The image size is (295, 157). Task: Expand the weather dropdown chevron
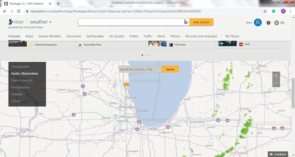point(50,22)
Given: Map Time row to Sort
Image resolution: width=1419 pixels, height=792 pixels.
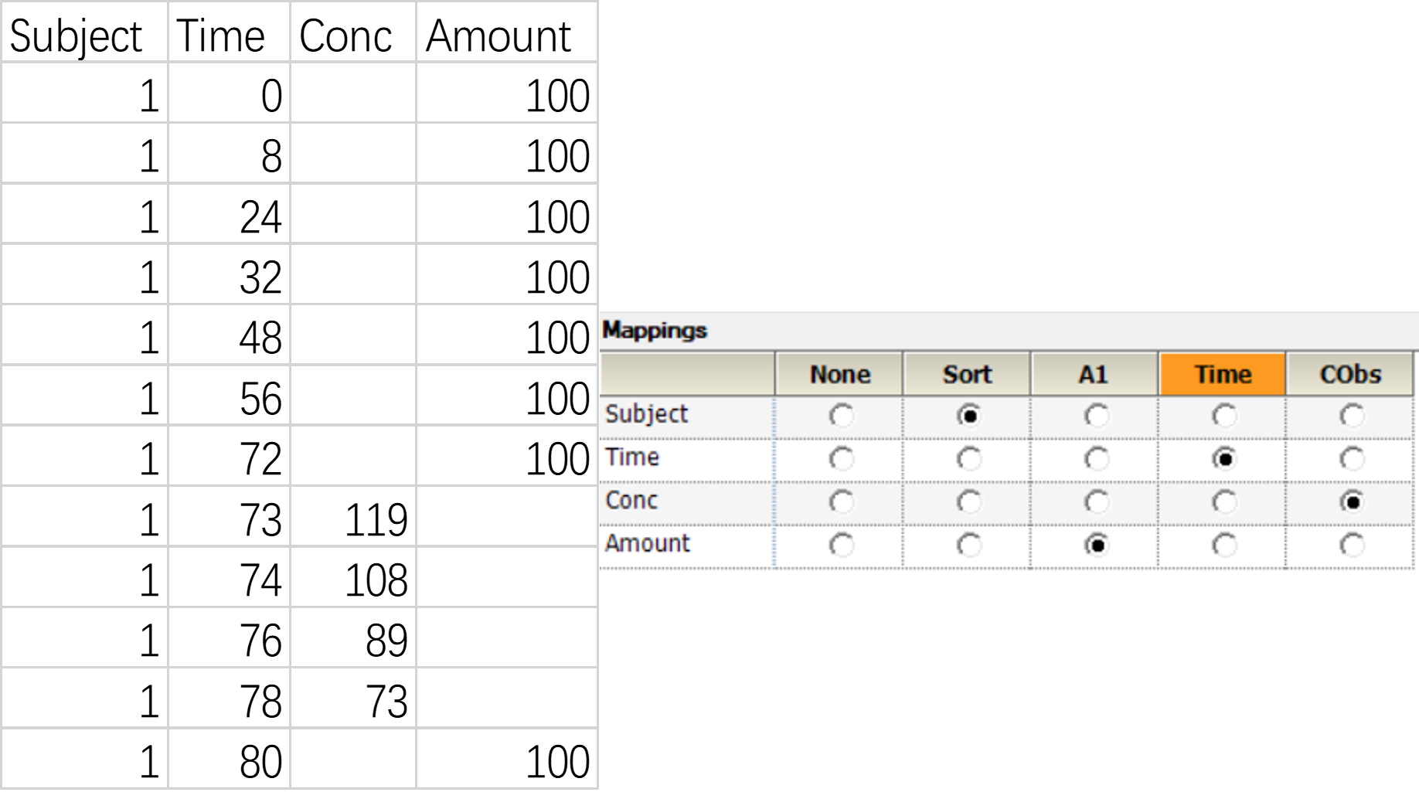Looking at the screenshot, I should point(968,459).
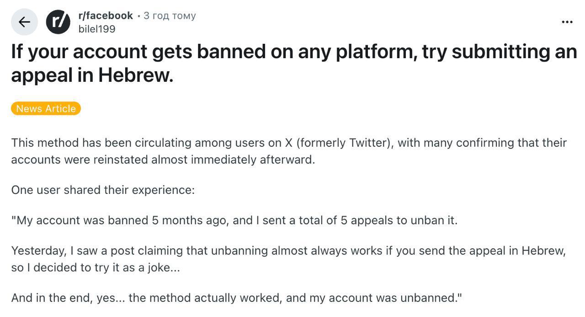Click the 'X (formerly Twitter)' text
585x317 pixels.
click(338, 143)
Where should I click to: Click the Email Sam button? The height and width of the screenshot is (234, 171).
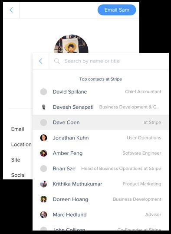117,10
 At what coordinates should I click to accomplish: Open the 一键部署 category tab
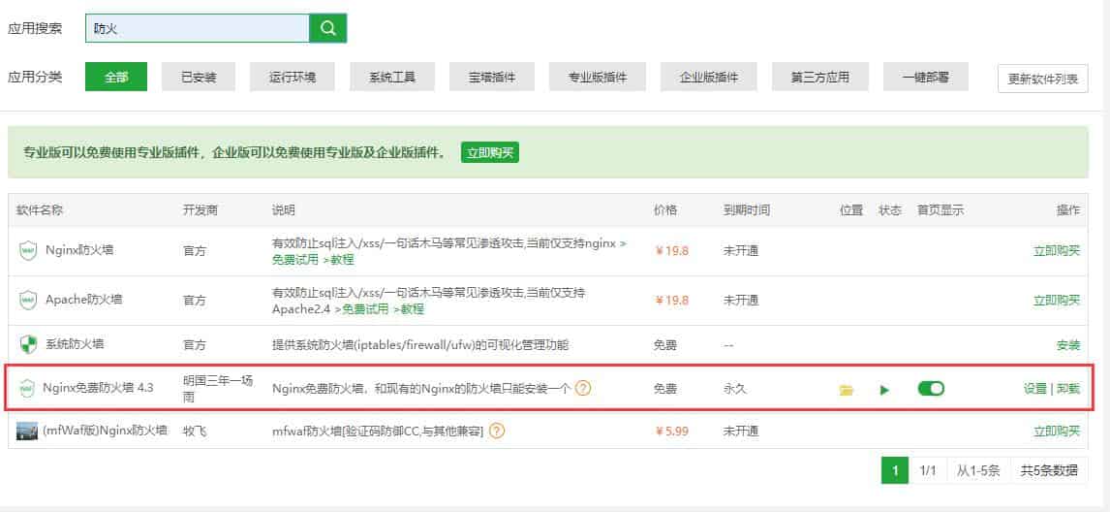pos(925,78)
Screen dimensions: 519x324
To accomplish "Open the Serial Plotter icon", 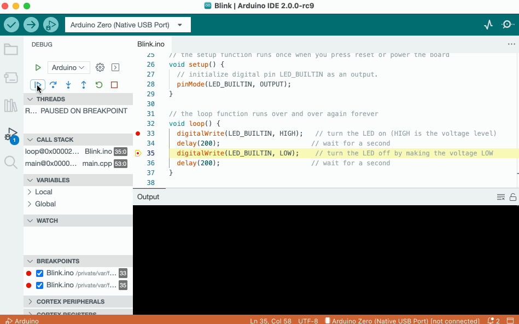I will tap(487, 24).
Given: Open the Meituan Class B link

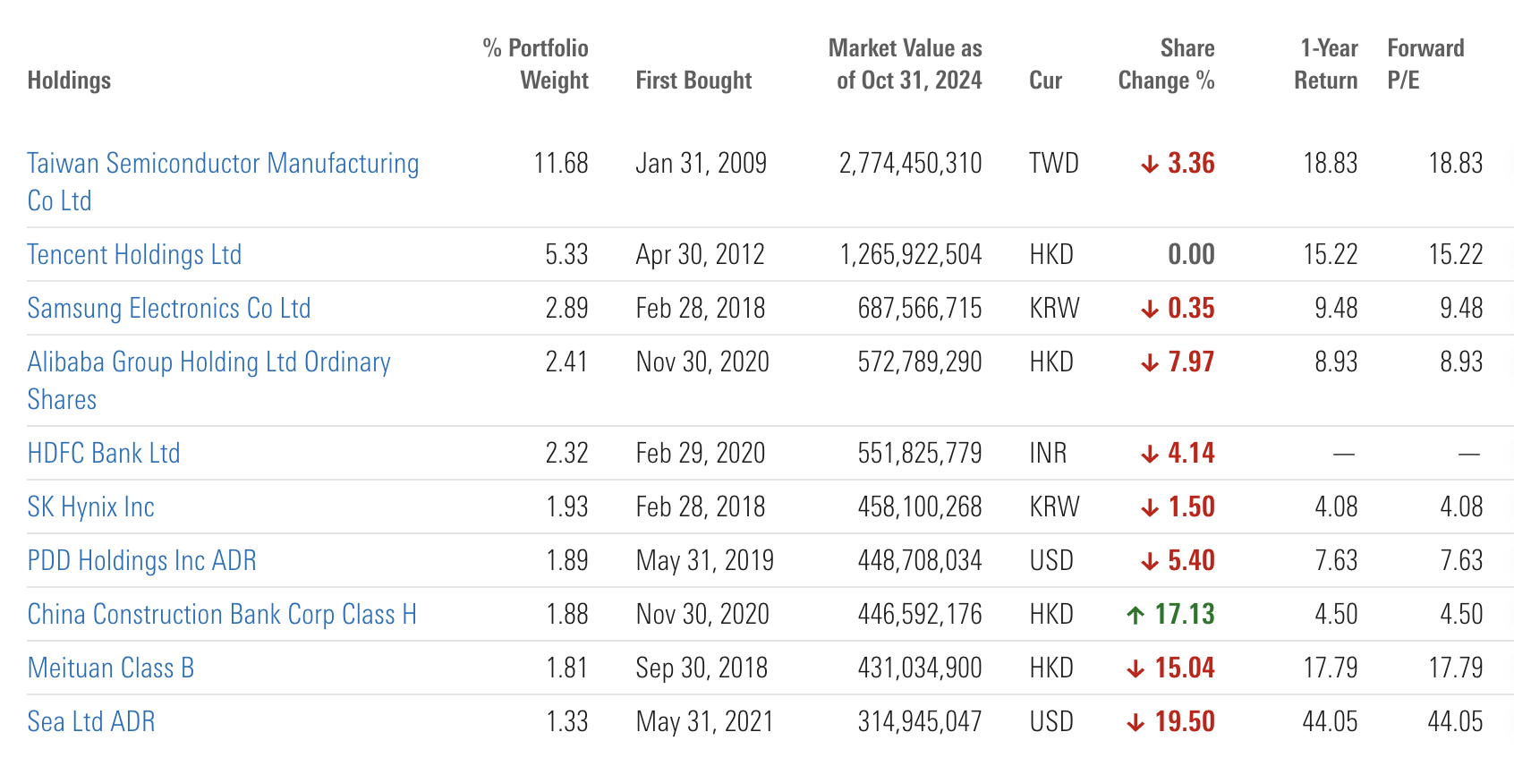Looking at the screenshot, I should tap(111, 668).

...

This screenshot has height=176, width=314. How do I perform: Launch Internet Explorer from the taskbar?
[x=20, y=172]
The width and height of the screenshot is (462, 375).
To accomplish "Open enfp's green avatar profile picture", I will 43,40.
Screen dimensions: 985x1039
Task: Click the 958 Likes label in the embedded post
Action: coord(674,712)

▶ Directions:
Every line above from the one with "The image size" down to the one with "Screen dimensions: 519x324" must be written out exactly, and no picture may appear.

▶ Written response:
The image size is (295, 157). Task: Expand the weather dropdown chevron
point(50,22)
Given: Map Time row to Sort
Image resolution: width=1419 pixels, height=792 pixels.
Looking at the screenshot, I should point(968,459).
Click the 'X (formerly Twitter)' text
585x317 pixels.
click(338, 143)
Where should I click to: Click the Email Sam button? The height and width of the screenshot is (234, 171).
117,10
 At what coordinates should I click to accomplish: Open the 一键部署 category tab
pos(925,78)
Screen dimensions: 519x324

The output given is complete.